4. The older student. My very favorite part of teaching at UNC-C is the diversity of culture, experience, and age that I see in my classes. Every semester, I have non-traditional students (read: students who are older than 22 and have done something else before coming to get their degree). I often have students in their 40s and 50s who have raised kids or are in the midst of raising kids. They want to know what they can do for their kids. I LOVE what this perspective adds to the classroom.
5. The not so deliberate enrollee. A few students take my class because it was the least offensive offering to them in their major or minor requirement electives (for example, body image is an elective option for Studio Art, Public Health, and Kinesiology majors). This is just a sprinkling of students each semester, but I try in my time with them to help them understand why these issues matter.
So, then, why do these issues matter? Well, here is an excerpt of a longer post I wrote about why I fight for self-acceptance and positive body image. If you want to read the whole post, you can find it here:
Body image work, you see, can really change everything. This is what I say to those who doubt its validity, who think that how someone else feels has no impact on them whatsoever. How the woman down the street feels about herself can actually impact many of us in significant ways. Just think: what if that woman is a school teacher and she feels defeated. If she can’t call out her best self, it’s hard for her to champion someone else’s best self. That someone else might be your child or grandchild. Suddenly, you want what’s best for her, right? Suddenly, you want her to no longer be paralyzed, right? Suddenly, it is not so frivolous. Multiply that reality by all of us. If any of us is hindered in being our authentic, best self, then the world suffers.
We each have a purpose that is uniquely ours. If we are consumed by our bodies, then we are taking valuable time away from the work we are meant to be doing and the gifts we are meant to be giving to this world, from our mission. If we are in the mirror, assessing, obsessing, critiquing, despairing, we are not doing the work of our lives.
What are you not doing while looking in the mirror, lamenting your fate? When we get sidetracked, we are taking away from the time we can invest in our purpose and passion.
And the world is too precious, its needs too real, for anyone of us to be hindered by the marketing, the madness, the messages that comes at us in warped speed in an attempt to slow us down, distract us, dull us.

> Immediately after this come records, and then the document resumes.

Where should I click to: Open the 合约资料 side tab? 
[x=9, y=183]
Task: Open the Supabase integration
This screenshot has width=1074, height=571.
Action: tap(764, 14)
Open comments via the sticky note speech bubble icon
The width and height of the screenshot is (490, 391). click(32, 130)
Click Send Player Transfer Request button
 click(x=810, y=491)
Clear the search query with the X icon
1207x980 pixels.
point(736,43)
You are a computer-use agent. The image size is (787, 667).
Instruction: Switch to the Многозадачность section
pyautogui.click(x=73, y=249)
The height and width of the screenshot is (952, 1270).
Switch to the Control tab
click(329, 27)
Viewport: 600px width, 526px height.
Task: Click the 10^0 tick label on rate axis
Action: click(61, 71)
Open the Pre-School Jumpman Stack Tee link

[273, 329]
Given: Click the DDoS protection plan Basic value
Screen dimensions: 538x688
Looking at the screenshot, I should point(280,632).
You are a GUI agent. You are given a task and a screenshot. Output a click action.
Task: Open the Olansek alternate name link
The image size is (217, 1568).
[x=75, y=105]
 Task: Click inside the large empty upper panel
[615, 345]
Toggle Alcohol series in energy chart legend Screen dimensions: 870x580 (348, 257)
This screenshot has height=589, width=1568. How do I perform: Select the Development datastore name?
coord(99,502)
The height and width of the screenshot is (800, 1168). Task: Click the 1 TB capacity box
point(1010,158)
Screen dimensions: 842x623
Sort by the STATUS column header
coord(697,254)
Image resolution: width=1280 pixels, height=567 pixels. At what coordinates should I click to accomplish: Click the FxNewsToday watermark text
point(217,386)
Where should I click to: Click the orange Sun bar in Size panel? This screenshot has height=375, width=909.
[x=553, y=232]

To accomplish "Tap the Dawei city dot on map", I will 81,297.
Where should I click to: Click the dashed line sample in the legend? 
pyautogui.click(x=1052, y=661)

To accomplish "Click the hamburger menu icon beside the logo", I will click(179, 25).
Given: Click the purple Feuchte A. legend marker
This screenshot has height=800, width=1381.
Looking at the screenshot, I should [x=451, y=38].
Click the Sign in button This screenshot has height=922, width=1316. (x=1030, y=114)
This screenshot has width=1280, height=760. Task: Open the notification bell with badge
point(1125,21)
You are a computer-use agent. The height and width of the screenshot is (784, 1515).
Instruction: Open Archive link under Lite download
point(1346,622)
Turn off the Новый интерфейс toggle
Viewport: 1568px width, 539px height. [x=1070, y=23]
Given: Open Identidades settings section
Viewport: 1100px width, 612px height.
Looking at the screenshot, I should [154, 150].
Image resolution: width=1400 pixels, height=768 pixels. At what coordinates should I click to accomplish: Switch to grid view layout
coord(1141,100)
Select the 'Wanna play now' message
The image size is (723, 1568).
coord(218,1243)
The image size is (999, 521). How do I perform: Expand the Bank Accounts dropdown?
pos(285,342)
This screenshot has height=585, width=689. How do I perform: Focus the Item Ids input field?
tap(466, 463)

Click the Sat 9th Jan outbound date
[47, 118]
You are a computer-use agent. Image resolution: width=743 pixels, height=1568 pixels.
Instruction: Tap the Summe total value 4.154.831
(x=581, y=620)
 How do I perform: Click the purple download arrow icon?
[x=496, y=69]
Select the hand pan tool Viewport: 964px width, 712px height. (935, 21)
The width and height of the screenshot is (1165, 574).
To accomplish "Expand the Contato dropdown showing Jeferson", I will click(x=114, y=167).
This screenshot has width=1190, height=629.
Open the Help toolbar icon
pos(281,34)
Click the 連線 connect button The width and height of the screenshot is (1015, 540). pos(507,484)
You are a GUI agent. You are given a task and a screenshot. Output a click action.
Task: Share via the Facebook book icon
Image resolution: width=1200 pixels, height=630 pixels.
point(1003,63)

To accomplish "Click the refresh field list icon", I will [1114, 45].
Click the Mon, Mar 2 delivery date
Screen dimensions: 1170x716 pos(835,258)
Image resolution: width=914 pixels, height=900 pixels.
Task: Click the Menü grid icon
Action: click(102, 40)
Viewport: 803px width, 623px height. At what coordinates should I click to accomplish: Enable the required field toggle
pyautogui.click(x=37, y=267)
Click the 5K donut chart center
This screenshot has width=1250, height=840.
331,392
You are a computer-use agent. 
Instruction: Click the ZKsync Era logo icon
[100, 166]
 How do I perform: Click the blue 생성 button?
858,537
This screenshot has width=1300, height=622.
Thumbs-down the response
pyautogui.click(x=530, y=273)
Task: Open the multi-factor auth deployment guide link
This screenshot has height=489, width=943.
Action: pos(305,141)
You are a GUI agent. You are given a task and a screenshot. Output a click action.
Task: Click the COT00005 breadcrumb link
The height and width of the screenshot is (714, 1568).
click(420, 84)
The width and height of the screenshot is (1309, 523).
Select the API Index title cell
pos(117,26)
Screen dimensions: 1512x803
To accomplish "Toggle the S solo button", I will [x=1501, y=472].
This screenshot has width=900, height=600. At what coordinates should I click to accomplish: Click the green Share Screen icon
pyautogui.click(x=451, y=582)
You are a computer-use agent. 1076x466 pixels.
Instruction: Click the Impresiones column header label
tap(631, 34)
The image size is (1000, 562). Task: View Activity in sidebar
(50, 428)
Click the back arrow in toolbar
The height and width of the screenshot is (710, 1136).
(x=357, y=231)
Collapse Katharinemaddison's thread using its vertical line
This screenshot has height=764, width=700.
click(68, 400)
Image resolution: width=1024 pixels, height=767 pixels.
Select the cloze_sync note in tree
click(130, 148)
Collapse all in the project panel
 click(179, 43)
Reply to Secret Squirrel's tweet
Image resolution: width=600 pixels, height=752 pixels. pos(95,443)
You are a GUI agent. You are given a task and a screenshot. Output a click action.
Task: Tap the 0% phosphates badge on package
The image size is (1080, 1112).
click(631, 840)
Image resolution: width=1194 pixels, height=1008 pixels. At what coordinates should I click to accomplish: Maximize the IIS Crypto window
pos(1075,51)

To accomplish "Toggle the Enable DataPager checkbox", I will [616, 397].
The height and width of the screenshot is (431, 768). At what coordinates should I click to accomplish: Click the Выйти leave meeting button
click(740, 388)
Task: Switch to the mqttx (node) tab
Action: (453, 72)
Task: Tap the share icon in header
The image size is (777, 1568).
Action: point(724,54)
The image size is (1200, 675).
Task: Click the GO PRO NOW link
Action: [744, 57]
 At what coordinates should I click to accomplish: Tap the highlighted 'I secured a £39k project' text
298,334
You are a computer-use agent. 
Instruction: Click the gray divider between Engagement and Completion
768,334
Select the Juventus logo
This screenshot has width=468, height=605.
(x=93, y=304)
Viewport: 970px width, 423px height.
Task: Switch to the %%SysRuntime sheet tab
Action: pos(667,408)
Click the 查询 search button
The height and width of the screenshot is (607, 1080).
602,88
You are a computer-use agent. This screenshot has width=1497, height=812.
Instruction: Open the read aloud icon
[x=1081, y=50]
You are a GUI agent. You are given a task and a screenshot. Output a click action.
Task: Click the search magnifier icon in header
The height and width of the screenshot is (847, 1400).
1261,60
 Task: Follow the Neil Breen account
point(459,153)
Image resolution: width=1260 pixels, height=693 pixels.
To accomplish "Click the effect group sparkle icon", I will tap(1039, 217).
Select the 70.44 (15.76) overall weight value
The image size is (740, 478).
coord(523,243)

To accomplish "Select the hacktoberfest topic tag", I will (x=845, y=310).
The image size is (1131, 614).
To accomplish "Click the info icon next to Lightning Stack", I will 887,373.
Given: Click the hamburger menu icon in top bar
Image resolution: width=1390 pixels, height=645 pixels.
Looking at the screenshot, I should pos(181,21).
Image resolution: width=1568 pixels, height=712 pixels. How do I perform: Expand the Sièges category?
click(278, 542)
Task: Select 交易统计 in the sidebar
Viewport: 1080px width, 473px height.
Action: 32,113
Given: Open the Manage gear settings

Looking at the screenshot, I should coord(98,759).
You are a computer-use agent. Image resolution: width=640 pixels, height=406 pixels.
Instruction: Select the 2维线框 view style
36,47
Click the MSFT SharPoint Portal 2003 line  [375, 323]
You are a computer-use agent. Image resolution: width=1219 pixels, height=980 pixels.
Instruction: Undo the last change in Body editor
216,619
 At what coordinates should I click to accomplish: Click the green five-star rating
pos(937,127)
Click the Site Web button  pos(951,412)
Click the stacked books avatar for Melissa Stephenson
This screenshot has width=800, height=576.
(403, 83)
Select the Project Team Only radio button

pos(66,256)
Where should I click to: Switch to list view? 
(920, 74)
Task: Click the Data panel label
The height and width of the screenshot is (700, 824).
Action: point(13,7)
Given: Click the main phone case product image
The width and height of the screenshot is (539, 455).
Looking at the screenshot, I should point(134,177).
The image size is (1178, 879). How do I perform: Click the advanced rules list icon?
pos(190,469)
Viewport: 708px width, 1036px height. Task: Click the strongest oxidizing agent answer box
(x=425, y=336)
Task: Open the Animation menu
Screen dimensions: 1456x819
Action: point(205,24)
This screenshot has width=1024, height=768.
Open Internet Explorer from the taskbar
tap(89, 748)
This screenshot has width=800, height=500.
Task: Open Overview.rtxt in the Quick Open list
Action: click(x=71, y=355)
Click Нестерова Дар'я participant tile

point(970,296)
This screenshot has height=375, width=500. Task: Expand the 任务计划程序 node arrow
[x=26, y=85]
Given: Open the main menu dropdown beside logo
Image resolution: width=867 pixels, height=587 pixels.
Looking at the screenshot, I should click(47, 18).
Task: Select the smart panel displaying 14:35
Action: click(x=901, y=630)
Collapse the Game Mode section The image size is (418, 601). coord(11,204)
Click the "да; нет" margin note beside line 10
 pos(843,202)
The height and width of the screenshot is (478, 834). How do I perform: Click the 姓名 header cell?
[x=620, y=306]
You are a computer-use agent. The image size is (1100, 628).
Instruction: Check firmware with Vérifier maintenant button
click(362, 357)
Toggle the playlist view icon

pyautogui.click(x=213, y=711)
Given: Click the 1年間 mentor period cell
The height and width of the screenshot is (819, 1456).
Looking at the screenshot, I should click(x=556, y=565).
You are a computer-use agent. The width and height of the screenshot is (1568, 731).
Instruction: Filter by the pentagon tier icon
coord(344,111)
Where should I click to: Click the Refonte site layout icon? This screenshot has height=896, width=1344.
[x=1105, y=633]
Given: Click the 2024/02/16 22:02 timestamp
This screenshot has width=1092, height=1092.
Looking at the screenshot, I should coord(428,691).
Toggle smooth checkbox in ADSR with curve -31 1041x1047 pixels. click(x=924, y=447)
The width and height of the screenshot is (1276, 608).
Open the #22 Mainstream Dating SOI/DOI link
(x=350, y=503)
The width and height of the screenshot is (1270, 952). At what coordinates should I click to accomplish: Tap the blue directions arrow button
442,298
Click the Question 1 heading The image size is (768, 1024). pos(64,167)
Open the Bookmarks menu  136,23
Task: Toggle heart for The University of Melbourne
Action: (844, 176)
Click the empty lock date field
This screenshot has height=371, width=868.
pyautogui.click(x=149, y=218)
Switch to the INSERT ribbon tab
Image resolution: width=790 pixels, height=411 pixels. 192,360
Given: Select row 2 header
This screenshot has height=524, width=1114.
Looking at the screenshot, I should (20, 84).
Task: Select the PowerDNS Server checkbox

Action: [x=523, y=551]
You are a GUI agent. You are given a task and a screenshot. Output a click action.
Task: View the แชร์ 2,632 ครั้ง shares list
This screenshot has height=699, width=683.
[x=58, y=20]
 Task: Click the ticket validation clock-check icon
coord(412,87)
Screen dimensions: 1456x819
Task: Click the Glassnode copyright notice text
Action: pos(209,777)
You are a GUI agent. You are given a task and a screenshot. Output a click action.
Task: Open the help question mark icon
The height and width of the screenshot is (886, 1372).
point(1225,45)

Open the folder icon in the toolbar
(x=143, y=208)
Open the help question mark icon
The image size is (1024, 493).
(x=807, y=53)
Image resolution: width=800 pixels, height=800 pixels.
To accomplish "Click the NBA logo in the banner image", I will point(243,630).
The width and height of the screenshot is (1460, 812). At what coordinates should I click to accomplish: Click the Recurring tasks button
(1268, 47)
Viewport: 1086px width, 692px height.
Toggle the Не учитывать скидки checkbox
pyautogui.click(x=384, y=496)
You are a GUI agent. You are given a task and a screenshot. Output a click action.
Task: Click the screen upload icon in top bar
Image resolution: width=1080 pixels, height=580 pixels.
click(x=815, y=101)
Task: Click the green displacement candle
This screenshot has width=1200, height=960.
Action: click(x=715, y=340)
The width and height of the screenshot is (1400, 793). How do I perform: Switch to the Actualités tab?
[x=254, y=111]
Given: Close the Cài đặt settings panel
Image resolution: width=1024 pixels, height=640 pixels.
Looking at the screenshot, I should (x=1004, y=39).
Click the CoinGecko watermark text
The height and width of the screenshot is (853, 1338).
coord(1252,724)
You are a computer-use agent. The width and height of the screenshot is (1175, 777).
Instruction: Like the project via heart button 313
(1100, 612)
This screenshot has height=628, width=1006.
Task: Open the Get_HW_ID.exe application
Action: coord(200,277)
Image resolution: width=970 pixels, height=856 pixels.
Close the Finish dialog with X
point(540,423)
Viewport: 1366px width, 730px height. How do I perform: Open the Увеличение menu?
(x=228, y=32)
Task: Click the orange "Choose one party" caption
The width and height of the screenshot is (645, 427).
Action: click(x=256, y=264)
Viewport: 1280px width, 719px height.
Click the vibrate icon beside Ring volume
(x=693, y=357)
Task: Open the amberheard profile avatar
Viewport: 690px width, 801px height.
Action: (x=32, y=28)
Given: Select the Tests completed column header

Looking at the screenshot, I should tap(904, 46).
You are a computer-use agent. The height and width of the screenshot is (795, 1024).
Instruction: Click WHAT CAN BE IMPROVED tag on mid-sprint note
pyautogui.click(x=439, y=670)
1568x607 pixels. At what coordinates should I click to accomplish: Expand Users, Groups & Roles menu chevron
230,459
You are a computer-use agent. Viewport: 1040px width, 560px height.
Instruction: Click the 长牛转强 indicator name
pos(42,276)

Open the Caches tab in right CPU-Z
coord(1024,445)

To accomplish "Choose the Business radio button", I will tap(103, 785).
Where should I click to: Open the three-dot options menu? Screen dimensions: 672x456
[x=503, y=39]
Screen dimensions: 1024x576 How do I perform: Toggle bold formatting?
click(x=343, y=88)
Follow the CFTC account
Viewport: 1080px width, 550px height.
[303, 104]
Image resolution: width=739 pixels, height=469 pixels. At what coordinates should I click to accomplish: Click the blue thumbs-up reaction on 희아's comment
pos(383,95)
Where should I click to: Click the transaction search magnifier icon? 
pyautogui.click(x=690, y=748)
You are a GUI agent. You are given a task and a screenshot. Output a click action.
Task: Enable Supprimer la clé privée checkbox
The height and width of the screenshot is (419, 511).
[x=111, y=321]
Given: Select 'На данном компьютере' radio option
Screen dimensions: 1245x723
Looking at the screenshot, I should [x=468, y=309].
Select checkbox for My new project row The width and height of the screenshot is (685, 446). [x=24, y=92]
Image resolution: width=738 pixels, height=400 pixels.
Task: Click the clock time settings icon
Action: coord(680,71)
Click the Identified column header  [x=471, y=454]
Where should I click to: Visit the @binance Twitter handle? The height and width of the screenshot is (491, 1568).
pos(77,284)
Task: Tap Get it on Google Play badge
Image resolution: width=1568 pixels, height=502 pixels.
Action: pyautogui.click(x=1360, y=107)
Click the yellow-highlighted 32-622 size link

There is no room for us to play small or scared. But to not play small or scared means we must do the work that allows us to slide into our best selves. Because when we arrive there, what we have is not just self-contentment. What we have is the ability to pull off one of the many miracles this world needs. It is not cosmic accident that we are here, right now. We are, each one of us, the ones the world has been waiting for. Our realization of this truth and our ability to embrace it changes everything. We can’t afford for that not to happen.
How does the college respond to what you teach? Very positively which has been the most pleasant of surprises. I love that an, on the surface, typical institution of higher education, isn’t afraid at all to be unique in what they offer. When I speak at other schools, students are always surprised that body image is a course offered academically (and I do very much root it in the research around body image but then we talk about how it it all applicable to our lives). I love that UNC-C is willing to invest its resources in this important issue.
Are you a teacher? What is your approach in your classroom?
What is the most unusual class you took in college?